_Written request_
Return all of the items below unchanged, reproducing every line as it stands.

_Entries supplied_
BEGIN
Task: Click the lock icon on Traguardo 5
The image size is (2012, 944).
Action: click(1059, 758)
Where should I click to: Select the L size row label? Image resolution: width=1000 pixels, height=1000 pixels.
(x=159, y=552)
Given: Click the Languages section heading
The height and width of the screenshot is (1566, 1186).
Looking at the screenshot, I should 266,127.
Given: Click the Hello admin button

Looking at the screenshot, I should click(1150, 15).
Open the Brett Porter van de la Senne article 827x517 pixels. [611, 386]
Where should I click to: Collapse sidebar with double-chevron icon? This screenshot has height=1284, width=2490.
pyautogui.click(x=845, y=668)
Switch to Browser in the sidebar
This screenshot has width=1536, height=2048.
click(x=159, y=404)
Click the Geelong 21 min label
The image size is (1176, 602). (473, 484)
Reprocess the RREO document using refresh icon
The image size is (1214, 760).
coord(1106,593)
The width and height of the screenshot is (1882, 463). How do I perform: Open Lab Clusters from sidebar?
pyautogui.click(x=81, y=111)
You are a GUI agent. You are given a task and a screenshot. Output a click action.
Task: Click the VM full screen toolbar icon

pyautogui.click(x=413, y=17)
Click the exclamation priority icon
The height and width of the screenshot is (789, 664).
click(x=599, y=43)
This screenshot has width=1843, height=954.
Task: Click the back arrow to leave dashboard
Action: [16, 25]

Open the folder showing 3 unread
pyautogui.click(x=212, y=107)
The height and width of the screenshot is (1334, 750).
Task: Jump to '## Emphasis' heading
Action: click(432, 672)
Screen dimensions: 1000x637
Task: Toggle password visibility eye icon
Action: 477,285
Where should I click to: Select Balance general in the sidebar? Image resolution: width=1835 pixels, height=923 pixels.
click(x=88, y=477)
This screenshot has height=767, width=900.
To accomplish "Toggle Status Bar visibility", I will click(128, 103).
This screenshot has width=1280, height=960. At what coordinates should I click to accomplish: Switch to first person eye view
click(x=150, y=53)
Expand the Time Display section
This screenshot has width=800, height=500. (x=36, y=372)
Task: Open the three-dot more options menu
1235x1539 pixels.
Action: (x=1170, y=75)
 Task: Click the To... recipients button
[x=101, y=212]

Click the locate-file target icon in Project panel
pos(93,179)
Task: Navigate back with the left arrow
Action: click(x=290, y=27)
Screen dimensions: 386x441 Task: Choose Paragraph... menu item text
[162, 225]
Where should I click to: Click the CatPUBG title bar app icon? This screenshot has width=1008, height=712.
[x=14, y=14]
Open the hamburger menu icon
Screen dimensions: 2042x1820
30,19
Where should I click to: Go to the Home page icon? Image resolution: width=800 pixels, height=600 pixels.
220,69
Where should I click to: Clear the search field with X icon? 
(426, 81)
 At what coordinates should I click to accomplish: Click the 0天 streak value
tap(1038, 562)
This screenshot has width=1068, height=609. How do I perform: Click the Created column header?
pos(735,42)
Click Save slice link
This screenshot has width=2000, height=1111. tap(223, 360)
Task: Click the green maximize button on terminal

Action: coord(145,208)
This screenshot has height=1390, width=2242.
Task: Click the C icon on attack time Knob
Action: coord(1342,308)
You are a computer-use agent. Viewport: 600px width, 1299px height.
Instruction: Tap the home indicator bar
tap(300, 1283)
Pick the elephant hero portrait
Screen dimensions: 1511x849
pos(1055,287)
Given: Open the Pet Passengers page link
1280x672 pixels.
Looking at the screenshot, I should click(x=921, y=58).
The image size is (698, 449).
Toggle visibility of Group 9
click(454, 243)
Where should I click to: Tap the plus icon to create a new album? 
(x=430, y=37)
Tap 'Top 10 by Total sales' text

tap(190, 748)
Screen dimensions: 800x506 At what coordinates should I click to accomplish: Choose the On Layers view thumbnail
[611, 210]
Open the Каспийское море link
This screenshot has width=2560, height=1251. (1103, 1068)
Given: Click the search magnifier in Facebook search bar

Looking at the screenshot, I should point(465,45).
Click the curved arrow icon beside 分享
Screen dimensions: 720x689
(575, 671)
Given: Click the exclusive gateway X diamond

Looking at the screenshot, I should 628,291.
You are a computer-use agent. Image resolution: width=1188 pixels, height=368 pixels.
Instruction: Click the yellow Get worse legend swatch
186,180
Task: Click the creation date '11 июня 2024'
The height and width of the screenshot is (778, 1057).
END
_Exercise response_
Task: Click the lock icon on Traguardo 5
The image size is (2012, 944).
Action: click(1059, 758)
Where should I click to: Select the L size row label? Image resolution: width=1000 pixels, height=1000 pixels.
(x=159, y=552)
Given: Click the Languages section heading
The height and width of the screenshot is (1566, 1186).
Looking at the screenshot, I should 266,127.
Given: Click the Hello admin button

Looking at the screenshot, I should click(1150, 15).
Open the Brett Porter van de la Senne article 827x517 pixels. [611, 386]
Where should I click to: Collapse sidebar with double-chevron icon? This screenshot has height=1284, width=2490.
pyautogui.click(x=845, y=668)
Switch to Browser in the sidebar
This screenshot has width=1536, height=2048.
click(x=159, y=404)
Click the Geelong 21 min label
The image size is (1176, 602). (473, 484)
Reprocess the RREO document using refresh icon
The image size is (1214, 760).
coord(1106,593)
The width and height of the screenshot is (1882, 463). How do I perform: Open Lab Clusters from sidebar?
pyautogui.click(x=81, y=111)
You are a GUI agent. You are given a task and a screenshot. Output a click action.
Task: Click the VM full screen toolbar icon

pyautogui.click(x=413, y=17)
Click the exclamation priority icon
The height and width of the screenshot is (789, 664).
click(x=599, y=43)
This screenshot has width=1843, height=954.
Task: Click the back arrow to leave dashboard
Action: [16, 25]

Open the folder showing 3 unread
pyautogui.click(x=212, y=107)
The height and width of the screenshot is (1334, 750).
Task: Jump to '## Emphasis' heading
Action: click(432, 672)
Screen dimensions: 1000x637
Task: Toggle password visibility eye icon
Action: 477,285
Where should I click to: Select Balance general in the sidebar? Image resolution: width=1835 pixels, height=923 pixels.
click(x=88, y=477)
This screenshot has height=767, width=900.
To accomplish "Toggle Status Bar visibility", I will click(128, 103).
This screenshot has width=1280, height=960. At what coordinates should I click to accomplish: Switch to first person eye view
click(x=150, y=53)
Expand the Time Display section
This screenshot has width=800, height=500. (x=36, y=372)
Task: Open the three-dot more options menu
1235x1539 pixels.
Action: (x=1170, y=75)
 Task: Click the To... recipients button
[x=101, y=212]

Click the locate-file target icon in Project panel
pos(93,179)
Task: Navigate back with the left arrow
Action: click(x=290, y=27)
Screen dimensions: 386x441 Task: Choose Paragraph... menu item text
[162, 225]
Where should I click to: Click the CatPUBG title bar app icon? This screenshot has width=1008, height=712.
[x=14, y=14]
Open the hamburger menu icon
Screen dimensions: 2042x1820
30,19
Where should I click to: Go to the Home page icon? Image resolution: width=800 pixels, height=600 pixels.
220,69
Where should I click to: Clear the search field with X icon? 
(426, 81)
 At what coordinates should I click to accomplish: Click the 0天 streak value
tap(1038, 562)
This screenshot has width=1068, height=609. How do I perform: Click the Created column header?
pos(735,42)
Click Save slice link
This screenshot has width=2000, height=1111. tap(223, 360)
Task: Click the green maximize button on terminal

Action: coord(145,208)
This screenshot has height=1390, width=2242.
Task: Click the C icon on attack time Knob
Action: coord(1342,308)
You are a computer-use agent. Viewport: 600px width, 1299px height.
Instruction: Tap the home indicator bar
tap(300, 1283)
Pick the elephant hero portrait
Screen dimensions: 1511x849
pos(1055,287)
Given: Open the Pet Passengers page link
1280x672 pixels.
Looking at the screenshot, I should click(x=921, y=58).
The image size is (698, 449).
Toggle visibility of Group 9
click(454, 243)
Where should I click to: Tap the plus icon to create a new album? 
(x=430, y=37)
Tap 'Top 10 by Total sales' text

tap(190, 748)
Screen dimensions: 800x506 At what coordinates should I click to accomplish: Choose the On Layers view thumbnail
[611, 210]
Open the Каспийское море link
This screenshot has width=2560, height=1251. (1103, 1068)
Given: Click the search magnifier in Facebook search bar

Looking at the screenshot, I should point(465,45).
Click the curved arrow icon beside 分享
Screen dimensions: 720x689
(575, 671)
Given: Click the exclusive gateway X diamond

Looking at the screenshot, I should 628,291.
You are a computer-use agent. Image resolution: width=1188 pixels, height=368 pixels.
Instruction: Click the yellow Get worse legend swatch
186,180
Task: Click the creation date '11 июня 2024'
The height and width of the screenshot is (778, 1057).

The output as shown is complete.